Last night, as I was getting ready for bed, I felt urged to be thankful to God for what He has put in my life. So I thanked Him for my son, for Him coming into my heart, for my job, for my house, for my vehicle, for making me whole and filling in those places that the world likes to tell me I'm not good enough when, truly, I am.
In my quiet time this morning, I came across Isaiah 1:19-20: "If you are willing and obedient, you will eat the good things of the land; but if you resist and rebel, you will be devoured by the sword."

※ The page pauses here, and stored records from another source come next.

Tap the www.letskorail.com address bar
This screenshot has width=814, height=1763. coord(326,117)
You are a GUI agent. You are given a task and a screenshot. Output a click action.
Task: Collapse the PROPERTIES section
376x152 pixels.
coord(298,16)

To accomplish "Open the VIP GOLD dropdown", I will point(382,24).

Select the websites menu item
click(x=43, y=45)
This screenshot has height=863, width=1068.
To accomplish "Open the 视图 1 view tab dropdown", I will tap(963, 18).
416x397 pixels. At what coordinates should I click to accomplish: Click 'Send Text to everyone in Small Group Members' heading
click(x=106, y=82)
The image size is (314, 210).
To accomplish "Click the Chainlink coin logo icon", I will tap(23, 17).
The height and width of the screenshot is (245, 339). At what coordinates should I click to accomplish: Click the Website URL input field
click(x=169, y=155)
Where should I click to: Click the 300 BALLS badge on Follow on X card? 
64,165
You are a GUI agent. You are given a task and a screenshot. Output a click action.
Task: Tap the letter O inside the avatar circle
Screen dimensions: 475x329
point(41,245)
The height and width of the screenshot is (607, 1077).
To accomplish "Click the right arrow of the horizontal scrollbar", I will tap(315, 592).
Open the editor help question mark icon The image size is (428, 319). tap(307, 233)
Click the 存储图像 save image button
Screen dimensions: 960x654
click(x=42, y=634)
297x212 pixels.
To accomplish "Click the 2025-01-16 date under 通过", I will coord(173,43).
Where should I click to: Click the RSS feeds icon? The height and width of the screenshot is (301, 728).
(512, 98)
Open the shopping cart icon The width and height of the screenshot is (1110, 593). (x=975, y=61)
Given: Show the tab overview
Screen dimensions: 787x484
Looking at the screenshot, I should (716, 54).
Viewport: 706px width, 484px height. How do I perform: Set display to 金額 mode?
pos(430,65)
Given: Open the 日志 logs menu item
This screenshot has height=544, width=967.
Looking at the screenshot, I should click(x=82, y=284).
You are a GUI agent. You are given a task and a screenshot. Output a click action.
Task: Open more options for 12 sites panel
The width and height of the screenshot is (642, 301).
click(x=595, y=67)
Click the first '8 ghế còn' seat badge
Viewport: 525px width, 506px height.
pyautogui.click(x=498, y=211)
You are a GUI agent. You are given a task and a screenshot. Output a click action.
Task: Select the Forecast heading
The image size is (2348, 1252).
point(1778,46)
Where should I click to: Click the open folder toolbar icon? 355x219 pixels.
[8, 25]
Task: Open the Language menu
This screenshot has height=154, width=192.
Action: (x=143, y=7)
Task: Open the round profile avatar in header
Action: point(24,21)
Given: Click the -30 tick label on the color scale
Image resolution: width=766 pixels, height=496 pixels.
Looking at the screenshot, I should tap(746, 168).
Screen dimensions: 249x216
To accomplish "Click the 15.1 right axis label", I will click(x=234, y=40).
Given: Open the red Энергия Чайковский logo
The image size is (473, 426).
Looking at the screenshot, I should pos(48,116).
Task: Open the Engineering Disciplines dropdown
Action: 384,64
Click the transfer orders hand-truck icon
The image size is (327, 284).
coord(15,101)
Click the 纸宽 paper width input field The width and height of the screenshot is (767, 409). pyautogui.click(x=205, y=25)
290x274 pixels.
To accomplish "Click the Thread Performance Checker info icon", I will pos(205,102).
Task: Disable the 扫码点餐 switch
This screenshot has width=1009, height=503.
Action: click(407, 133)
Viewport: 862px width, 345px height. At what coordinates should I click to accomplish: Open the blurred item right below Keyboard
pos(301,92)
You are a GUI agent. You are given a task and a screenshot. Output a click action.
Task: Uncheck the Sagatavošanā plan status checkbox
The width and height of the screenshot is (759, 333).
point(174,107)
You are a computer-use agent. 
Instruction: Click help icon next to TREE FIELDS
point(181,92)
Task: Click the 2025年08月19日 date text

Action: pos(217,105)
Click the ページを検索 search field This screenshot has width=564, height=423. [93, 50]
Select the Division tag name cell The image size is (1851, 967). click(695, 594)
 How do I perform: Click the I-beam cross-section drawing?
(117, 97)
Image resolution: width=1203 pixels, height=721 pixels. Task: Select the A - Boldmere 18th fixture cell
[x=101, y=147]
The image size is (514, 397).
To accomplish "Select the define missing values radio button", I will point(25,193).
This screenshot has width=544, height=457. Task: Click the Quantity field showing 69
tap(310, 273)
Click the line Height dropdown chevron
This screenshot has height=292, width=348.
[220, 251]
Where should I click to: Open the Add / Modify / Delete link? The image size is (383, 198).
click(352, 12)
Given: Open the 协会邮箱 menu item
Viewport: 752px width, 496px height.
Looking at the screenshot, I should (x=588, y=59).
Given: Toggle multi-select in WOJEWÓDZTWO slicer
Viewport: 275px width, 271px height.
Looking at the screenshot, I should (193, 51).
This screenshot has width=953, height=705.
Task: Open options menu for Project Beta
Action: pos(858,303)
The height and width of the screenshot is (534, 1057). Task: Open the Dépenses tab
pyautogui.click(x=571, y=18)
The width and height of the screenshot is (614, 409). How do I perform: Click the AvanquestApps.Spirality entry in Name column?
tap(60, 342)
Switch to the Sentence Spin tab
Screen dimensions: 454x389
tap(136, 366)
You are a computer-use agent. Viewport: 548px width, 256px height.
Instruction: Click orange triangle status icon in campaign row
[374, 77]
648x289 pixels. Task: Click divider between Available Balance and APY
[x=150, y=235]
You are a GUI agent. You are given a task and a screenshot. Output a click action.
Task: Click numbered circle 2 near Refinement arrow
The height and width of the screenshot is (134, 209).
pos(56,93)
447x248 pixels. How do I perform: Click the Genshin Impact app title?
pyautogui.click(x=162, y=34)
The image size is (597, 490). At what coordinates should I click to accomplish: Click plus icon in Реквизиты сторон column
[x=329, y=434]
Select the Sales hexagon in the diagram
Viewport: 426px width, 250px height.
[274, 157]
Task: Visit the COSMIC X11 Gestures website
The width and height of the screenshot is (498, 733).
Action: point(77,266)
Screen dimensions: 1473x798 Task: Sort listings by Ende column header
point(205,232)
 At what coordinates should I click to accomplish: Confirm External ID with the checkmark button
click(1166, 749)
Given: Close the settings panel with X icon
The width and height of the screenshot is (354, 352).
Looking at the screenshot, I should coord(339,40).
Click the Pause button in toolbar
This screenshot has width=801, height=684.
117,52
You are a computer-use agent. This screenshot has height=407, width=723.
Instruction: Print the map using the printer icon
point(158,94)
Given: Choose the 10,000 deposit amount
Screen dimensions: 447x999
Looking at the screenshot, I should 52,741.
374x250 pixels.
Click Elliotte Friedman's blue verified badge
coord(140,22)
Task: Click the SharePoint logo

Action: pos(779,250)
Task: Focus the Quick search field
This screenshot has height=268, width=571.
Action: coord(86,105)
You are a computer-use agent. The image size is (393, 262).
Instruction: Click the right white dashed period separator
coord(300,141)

I don't want to be devoured by the sword. Frankly, that sounds painful. I know it isn't necessarily taken in the literal sense. The "sword" could be sexual immorality, overeating, lying, stealing, hatred, anger, jealousy, bitterness, coveting (James 4:1-3 "What causes fights and quarrels among you? Don't they come from your desires that battle within you? You desire but do not have, so you kill. You covet but you cannot get what you want, so you quarrel and fight. You do not have because you do not ask God. When you ask, you do not receive, because you ask with wrong motives, that you may spend what you get on your pleasures.") ....the list could go on. I don't want to be the one that my friends say, "She had so much promise..." or "It's just too bad..."
Today, I stand in victory. Today, I have dominion over the things of the earth instead of the earth having dominion over me. God has restored me and set my feet upon the path HE would have me go.
Have a wonderfully blessed day friends!